I guess the only benefit to these is the mechanical advantage for having a longer lever arm. But it’s not like it’s difficult to press the lever, even with arm pump.
  • 5 0
 Wouldn’t that depend on how far out you run your brake levers?
  • 4 0
 Having the Digit Lever too close to my grip removed skin from my thumb joint.
  • 1 0
 There's no reason you couldn't do that with most levers. KS had one that was built into a lock on clamp. Of course that would only work if you had tiny hands, most people with normal-sized hands and thumbs want levers about where they are now.
  • 3 0
 Depending on where you run your brake levers, having the dropper on the outside may be too close and on the inside may be too far.
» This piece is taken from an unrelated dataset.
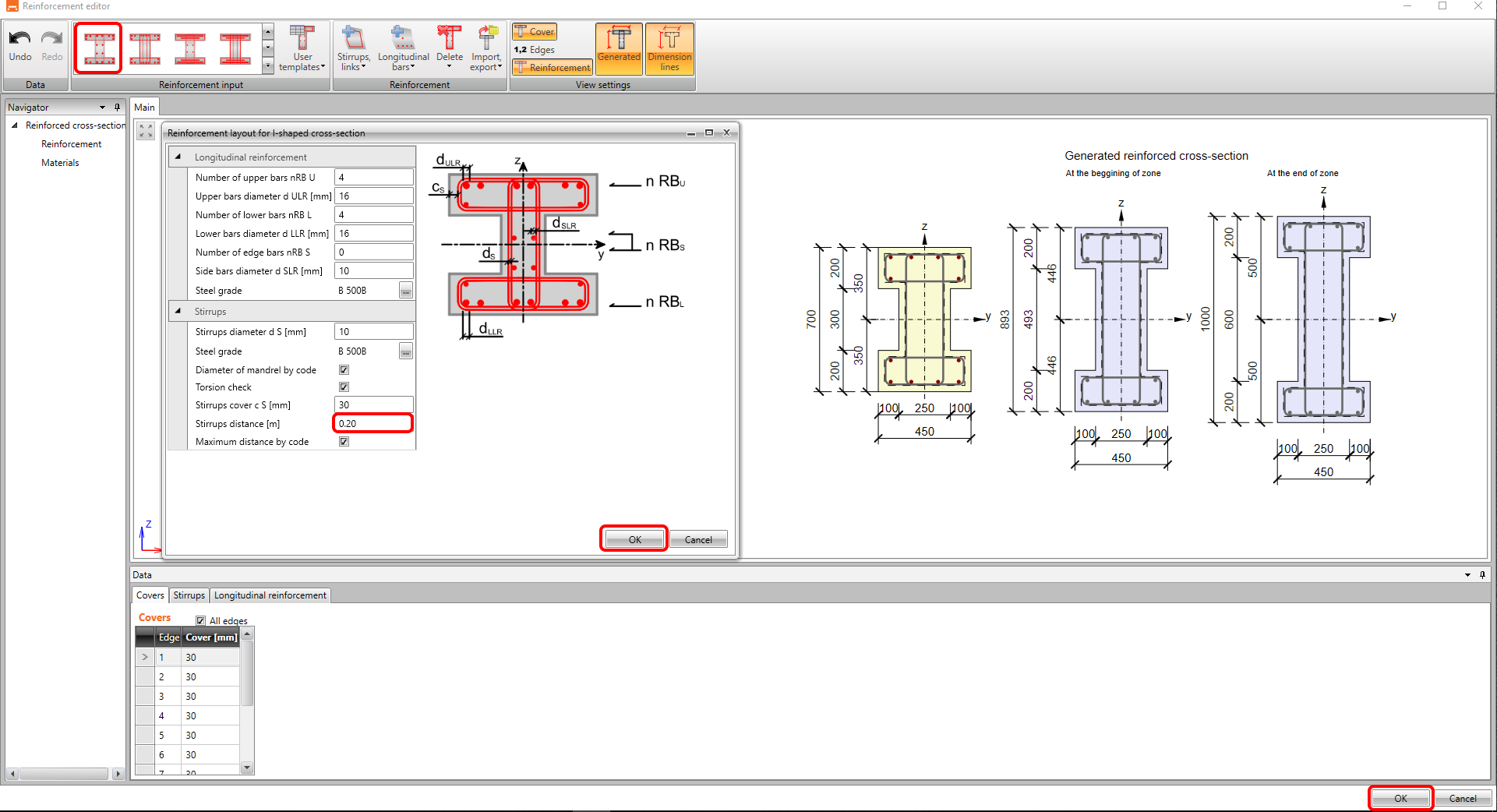This screenshot has width=1497, height=812.
Task: Toggle the Torsion check checkbox
Action: (344, 387)

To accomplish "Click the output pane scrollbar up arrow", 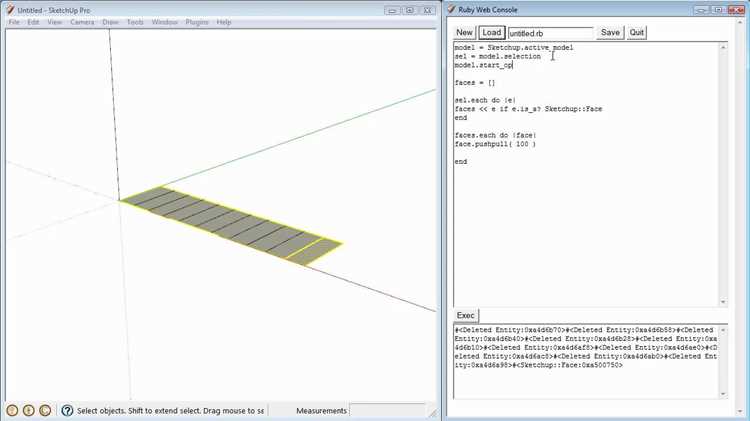I will (x=723, y=330).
It's nice to have an in between adjust so you don't have to compromise on brake position
  • 2 0
 Still hoping for a 9POINT8 dropper with their awesome offset head and more traditional cartridge internals.
  • 1 0
 Would really like to see more vertical levers available. I find the horizontal design, even when moved inward, to be an obstruction to thumb movement.
  • 1 0
 Ugliest graphics ever seen on a remote lever. On first glance, it looks like the thumb paddle is worn off, until you get that it's a fingerprint graphic...
  • 2 1
 The human race is amazing - we can send someone to the moon, break the sound barrier and design a dropper seat post lever!!
  • 2 0
 Shimano just shitting the bed with I spec.
  • 4 5
 Maybe I’m wrong, but isn’t this literally the lever you can buy on ebay or amazon for $20? In the first pic it certainly is.
  • 7 0
 I doubt it. AFAIK 9Point8 doesn't just design and outsource production, but machines and builds all parts in-house in Ancaster (a suburb of Hamilton), Ontario.
  • 5 1
 I thought the ztto lever was a wolftooth knockoff. Is it not? This 9point8 looks less like a wolftooth.
  • 2 0
 @slovenian6474: the original Digit was manufactured by Wolf Tooth but it looks like they've now gone their separate ways.
  • 4 0
 @slovenian6474: The Ztto is a near-identical copy of the ReMote.
  • 3 0
 @Marc-Lindarets: Man, that's frustrating. Design and make something nice and there are knockoffs out so fast that people like me don't know which came first. Thanks for clarifying.
  • 2 0
 Well I Dig-it
  • 1 0
 Make 2+ not every body rides inadequate 1+
  • 1 0
 Does anyone recognize the brake lever in the first pic? Looks pretty nice.
  • 1 0
 Nevermind, I think it's the Formula R1.
  • 1 1
 65$...always surprised how expensive bits and pieces can be.
  • 2 0
 If you've ever used the crap levers that other mfr's sell with their dropper posts, you'll realize it's well worth it!
  • 3 0
 @Lemke: Yup, I agree, there is definitely some junk out there...mountain biking has a hell of a marketing program.
  • 3 1
 It amazes me how most brands have gone from including the lever with the dropper to selling them separately. Then they shout how much cheaper their droppers have become. But when you factor in the added cost of the lever, the price isn't cheap anymore. Talk about Mattel marketing practices.
  • 2 0
 @southoftheborder: definitely slick.
  • 1 1
 @southoftheborder: I see your point here but I do like the option of choosing a lever that I like the looks, build spec, and engineering of over the one that is supplied with any random dropper post. So it may actually be to the benefit of the consumer in this instance.
  • 2 0
 @jgottya1: Yeah, the cosumer loves to be charged amost the same amount of money for a decent shifter, a cmplete brake lever, or a simple dropper lever...
  • 3 5
 Now if only their droppers were worth a damn.
  • 1 0
 This. I'd be more likely to use a QR on a rigid post than f*ck around with one of their posts/levers again.